HOW do I tell my friends and family about this new relationship? I feel at a loss as to how to even approach the topic as I am pretty sure that they are not really open to the idea of online dating and would have many concerns for my well being, safety, etc. Any tips or advice would be greatly appreciated.

A. As you can probably imagine, you are not alone. Every day individuals are meeting through personal ads and successfully taking their online relationships offline and beyond. For a great many of them, the issue of how they met is something they are reluctant to share, due to a fear that their new love interest and the relationship itself will be put under a microscope and scrutinized unfairly. While it is true that this does happen for some couples, there are many others who are pleasantly surprised by the understanding and support they receive.

Intimate relationships are all about a bond between two people who have chosen to be together based on their rightness for one another. The circumstances of how they met can provide a great story for years to come- but have little or nothing to do with the ultimate success of their union.
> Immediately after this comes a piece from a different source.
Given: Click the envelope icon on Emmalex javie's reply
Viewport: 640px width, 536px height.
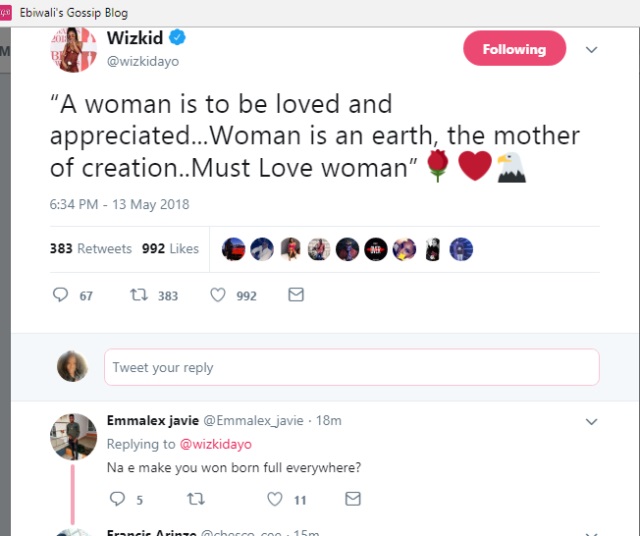Looking at the screenshot, I should tap(352, 498).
Just think of all the marriages that have ended in divorce that began with two people who grew up together, were introduced by a mutual friend or met through their church, temple or other socially acceptable connection.

Your question is a good one, but may be a little premature, since you have yet to experience this new guy in person. Your need for revelation will be determined by the physical connection and chemistry (or lack of) that you and he feel for one another and how well you can turn this interest into a budding relationship. If all goes well, you two will be having that conversation another month or two down the road and then it will be useful to have a well thought out way to handle this.

To begin with, you and your new friend will need to come up with your own “how we met story,” that can be the naked truth or a carefully edited version of it. You could also opt to fabricate a story that fits what you believe your loved ones will want to hear. If you take this second approach, remember that the truth always seems to come out sooner or later- and this can lead to hurt feelings, distrust and strained interactions all around. The only thing that is not negotiable is that both of you need to be in agreement with what “the story” will be and that you will each honor the other’s feelings around this issue. Consider it a kind of practice run for all the rough spots that will lay ahead if your relationship turns into marriage and a lifetime together. Remember that the only thing that really matters here is what the two of you think.

 

Toni Coleman, Singles Relationship Coach, is the author of Dear Dating Coach.